On Friday afternoon, President Donald Trump denied any knowledge of an alleged failed 2019 Navy SEAL Team 6 operation in North Korea, telling a reporter who requested his comment that this was the first time he had heard of it.
Why It Matters
This alleged mission would demonstrate the failure of the United States to achieve an intelligence objective against a country with which officials have engaged in sensitive diplomatic discussions.
The Pentagon and the White House rarely, if at all, comment on SEAL Team 6 missions.
Trump has continued talks with North Korea since returning to power for his second term, but has found the country less receptive than during his first. North Korean officials have rejected Trump’s message of paving the way for dialogue.
The stated goal of the negotiations is to move toward a peace agreement between North and South Korea, ending decades of tensions between the two neighbors.
What To Know
The New York Times reported Friday on a 2019 operation to plant a listening device that would have allowed the United States to intercept North Korean leader Kim Jong-un’s communications, while the United States was holding high-level nuclear negotiations with North Korea.
According to the newspaper, the operation went awry when a boat began drifting, raising concerns that the Navy SEAL team had been spotted en route to shore. The team opened fire, killing all passengers on board, then withdrew without completing its mission, the report said.
The New York Times reported that due to the mission’s extreme sensitivity, it would have required Trump’s direct approval.
Asked about the mission during a press conference in the Oval Office on Friday, Trump said, “I don’t know anything about it.”
The president replied, “I had to check, but I don’t know anything about it,” adding, “This is the first time I’ve heard of it.” The reporter also asked whether Trump had spoken or communicated with North Korea since the alleged incident, a question he did not respond to.
Contacted by email by Newsweek Friday afternoon, the Pentagon declined to comment.
Navy SEAL Team 6’s Red Squadron 6—the same unit that killed Osama bin Laden, the founder of al-Qaeda and mastermind of 9/11—was selected for the mission, and the team had trained for months beforehand.
What Is SEAL Team 6?
SEAL Team 6 is the nickname given to Navy SEAL Team 6, a unit of the Joint Special Operations Command (JSOC). This unit often undertakes secret missions that are generally not commented on by the Pentagon or the White House.
This group is the Navy SEALs’ equivalent of Delta Force and gained notable notoriety after the death of Bin Laden.
In 2015, journalist Sean Naylor, a national security correspondent for 20 years for Army Times, published a book detailing the history of JSOC and some of its missions, such as the 2008 raid in which SEAL Team 6 launched a raid from Afghanistan into Pakistan to hunt down al-Qaeda leaders.
The Times also covered the publication of the book, which proved to be the most comprehensive, if unknown, analysis of the operations of a team “engaged in fighting so fierce that its members emerged drenched in blood not their own.”
“Around the world, they operated spy stations disguised as commercial ships, posing as civilian employees of front companies, and working undercover in embassies as male-female couples, hunting down those the United States wanted to kill or capture,” the Times wrote.

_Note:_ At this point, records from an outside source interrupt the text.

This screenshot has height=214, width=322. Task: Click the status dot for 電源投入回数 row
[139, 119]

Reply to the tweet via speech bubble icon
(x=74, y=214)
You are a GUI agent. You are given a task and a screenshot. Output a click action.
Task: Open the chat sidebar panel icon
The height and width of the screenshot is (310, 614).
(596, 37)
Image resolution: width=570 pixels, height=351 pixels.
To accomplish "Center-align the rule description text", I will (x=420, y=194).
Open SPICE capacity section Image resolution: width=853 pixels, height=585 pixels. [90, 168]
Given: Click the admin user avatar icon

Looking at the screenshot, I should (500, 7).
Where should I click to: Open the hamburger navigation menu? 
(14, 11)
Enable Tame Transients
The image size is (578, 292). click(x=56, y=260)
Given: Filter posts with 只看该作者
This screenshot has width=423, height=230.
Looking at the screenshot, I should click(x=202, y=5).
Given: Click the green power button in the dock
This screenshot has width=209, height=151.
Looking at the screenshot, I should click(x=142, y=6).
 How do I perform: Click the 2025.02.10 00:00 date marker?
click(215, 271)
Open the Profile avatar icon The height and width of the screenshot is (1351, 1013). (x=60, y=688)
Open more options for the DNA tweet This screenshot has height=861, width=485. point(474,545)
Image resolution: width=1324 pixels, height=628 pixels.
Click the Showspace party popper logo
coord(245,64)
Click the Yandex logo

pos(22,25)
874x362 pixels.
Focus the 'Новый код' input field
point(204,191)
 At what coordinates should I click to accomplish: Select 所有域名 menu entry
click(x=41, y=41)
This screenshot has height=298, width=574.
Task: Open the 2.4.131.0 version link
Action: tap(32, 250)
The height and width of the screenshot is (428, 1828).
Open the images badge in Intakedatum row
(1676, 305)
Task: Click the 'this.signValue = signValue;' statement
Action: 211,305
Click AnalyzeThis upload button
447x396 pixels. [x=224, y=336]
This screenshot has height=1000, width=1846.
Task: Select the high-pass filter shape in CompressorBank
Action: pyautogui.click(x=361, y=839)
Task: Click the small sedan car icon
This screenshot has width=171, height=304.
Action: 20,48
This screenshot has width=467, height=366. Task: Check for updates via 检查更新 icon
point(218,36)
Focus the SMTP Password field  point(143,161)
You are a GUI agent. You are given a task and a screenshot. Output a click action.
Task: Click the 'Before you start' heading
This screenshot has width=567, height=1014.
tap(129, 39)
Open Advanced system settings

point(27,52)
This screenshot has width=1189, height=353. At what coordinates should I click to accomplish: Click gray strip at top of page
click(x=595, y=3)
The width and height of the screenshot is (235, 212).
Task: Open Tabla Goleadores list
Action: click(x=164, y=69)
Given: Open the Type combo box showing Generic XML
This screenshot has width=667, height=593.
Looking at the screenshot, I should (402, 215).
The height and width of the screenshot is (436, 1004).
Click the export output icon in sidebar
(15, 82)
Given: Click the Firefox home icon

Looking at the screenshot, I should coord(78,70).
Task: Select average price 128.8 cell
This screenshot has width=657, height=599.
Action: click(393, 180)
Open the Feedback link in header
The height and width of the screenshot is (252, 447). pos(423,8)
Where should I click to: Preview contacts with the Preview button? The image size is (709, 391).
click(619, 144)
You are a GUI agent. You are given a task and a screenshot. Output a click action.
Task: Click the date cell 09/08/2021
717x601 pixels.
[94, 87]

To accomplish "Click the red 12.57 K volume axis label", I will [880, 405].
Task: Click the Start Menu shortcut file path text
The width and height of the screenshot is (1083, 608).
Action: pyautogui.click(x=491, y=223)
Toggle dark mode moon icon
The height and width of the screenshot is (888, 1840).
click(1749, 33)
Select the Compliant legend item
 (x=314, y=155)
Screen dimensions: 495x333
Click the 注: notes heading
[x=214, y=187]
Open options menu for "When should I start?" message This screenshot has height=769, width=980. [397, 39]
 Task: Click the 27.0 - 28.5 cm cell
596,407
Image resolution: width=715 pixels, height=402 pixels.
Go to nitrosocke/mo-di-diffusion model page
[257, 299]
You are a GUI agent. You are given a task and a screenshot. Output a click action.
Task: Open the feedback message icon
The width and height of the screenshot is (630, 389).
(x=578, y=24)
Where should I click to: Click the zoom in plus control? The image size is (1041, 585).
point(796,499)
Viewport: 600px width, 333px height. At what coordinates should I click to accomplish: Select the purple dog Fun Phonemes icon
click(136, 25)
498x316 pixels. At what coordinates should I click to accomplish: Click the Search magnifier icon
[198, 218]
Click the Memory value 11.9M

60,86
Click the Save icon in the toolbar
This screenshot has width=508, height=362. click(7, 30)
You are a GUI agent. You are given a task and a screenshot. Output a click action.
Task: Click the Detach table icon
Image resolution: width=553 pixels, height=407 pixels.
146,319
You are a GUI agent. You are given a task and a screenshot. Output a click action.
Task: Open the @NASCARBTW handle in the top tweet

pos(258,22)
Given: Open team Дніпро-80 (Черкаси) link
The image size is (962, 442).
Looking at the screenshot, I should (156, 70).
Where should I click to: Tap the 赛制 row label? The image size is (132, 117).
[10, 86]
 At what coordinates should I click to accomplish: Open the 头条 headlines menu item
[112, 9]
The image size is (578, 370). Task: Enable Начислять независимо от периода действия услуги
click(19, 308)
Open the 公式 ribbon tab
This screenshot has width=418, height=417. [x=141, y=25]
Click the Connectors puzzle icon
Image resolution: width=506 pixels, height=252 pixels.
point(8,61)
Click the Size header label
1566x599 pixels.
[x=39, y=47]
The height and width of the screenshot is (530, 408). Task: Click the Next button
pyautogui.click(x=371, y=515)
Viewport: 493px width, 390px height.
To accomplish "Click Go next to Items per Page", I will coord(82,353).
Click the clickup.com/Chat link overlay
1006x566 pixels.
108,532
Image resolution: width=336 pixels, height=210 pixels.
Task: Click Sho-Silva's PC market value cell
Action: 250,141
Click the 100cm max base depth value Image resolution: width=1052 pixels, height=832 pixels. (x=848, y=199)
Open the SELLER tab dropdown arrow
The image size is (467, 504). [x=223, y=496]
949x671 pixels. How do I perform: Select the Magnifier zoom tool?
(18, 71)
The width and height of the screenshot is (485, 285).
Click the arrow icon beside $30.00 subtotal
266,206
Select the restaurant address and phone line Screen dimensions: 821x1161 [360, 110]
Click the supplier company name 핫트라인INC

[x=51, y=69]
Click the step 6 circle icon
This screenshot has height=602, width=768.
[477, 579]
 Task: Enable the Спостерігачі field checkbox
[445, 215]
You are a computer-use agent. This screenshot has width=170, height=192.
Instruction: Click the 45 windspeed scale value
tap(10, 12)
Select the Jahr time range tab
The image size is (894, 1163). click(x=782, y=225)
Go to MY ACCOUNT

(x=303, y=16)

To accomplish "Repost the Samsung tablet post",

Trump Sought Nuke Deal With North Korea
During his first administration, Trump attempted to conclude the same type of agreements he had promoted throughout his second term. During those first four years, he achieved significant progress, including the Abraham Accords between Israel and several Middle Eastern countries.
The president initially sought a nuclear arms deal with North Korea, but ultimately settled for a 2018 joint statement setting four objectives for Kim: a commitment to establish a new relationship with the United States; a commitment to establish a lasting and stable peace regime on the Korean Peninsula; a commitment to work toward the complete denuclearization of the peninsula; and the recovery and repatriation of the remains of prisoners of war and those missing in action.
These talks could have been a turning point in the negotiations, but the coronavirus pandemic radically altered the course of those discussions. After Trump left office, the possibility of a deal with an increasingly isolated North Korea – which had suffered greatly during the pandemic – became less likely.